My group of students this year seems game for just about anything. I feel like I have a willing band of mathematicians at my fingertips- or if not yet full fledged mathematicians, they are willing to listen and see where I'm going with all this.
So today I decided to jump into box and whisker plots. I have struggled with the entire statistics unit in the past few years. Stats. Blah. All math books turn it into lists of meaningless numbers or silly "real world" situations. I've struggled to make it mean something ANYTHING to all of us in the room. Which seems crazy, because stats should be the most applicable, the most real world thing I teach them all year.
But slowly, things have been shifting. A few good lessons here, a few "Ah ha!" moments for me, and some extra reading and research has all helped to lend new life to this unit. Lately, my book of choice has been Edward Tufte and I'm suddenly seeing the light as to why we graph anything at all EVER. So anyway, I'm starting to find my own passion for statistics and graphical representations.
Yesterday I did something I don't love to do- I taught something without much context. I threw five number summaries at my students, just wanting to get the vocab, the concept, and the process to the kids. I asked them to take a leap of faith, to trust that this moving around of numbers would lead us somewhere.
So today, we started to connect. We talked about summaries they write in Language Arts, how it is useful to take a large article and summarize it down to the main ideas. We talked about why a five number summary might be more useful than a list of data. We made vocabulary connections.
Then we calculated our age in months. Students wrote it on index cards and we marched outside. At this point, I started to get nervous. I mean, I could do this with a class of maybe 25 students, but how would I keep a line of 35 bodies engaged and listening? But, I decided, what's teaching without some adventure? I refuse to use class size as an excuse not to provide the very best for students.
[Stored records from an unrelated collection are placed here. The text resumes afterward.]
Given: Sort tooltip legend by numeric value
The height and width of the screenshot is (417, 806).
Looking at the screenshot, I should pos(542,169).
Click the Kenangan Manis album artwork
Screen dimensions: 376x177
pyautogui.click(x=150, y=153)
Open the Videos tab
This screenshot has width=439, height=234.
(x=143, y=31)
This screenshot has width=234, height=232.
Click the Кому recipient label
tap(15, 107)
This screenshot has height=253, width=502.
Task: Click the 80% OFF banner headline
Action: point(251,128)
We lined up from least to greatest. We figured out the student in the middle and he got to hold the "Median" card. Students found the quartiles and the max and min and each person in the five number summary held a card. With students lined up, toes on the edge of the sidewalk, I marked the quartiles and medians with yard sticks. The lower and upper 25% got a piece of yarn to hold (becoming the whisker) The middle quartiles crowded between the yardsticks. Suddenly, we were a box and whisker plot. And for the first time ever, I had students quickly seeing that our data was split into 25% chunks. That the range of the chunks might change, but that each quartile held 25% of the classmates. It was fun, it was visual, it was tactile. And somehow, it worked.
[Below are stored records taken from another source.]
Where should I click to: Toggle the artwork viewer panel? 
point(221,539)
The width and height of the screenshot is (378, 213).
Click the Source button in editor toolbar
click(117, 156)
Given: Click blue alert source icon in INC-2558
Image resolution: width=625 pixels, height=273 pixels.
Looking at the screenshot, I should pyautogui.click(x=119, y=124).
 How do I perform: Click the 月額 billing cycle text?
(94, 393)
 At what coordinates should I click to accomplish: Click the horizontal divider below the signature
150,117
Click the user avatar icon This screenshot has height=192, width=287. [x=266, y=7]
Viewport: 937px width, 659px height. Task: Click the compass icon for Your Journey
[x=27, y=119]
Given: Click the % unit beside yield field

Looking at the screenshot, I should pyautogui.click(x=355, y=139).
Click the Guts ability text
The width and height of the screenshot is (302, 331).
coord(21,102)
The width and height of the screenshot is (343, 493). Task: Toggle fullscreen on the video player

We trouped back inside to get our thoughts on paper. We drew what we had made and talked about what someone could learn about our class from looking at our visuals. Why it might be more useful than a list of numbers. And I think, just maybe, students really understood- not just wrote notes and memorized some vocab- but really understood, in their guts, the what and why of this particular statistical representation.
So tomorrow- how in the WORLD do I top that?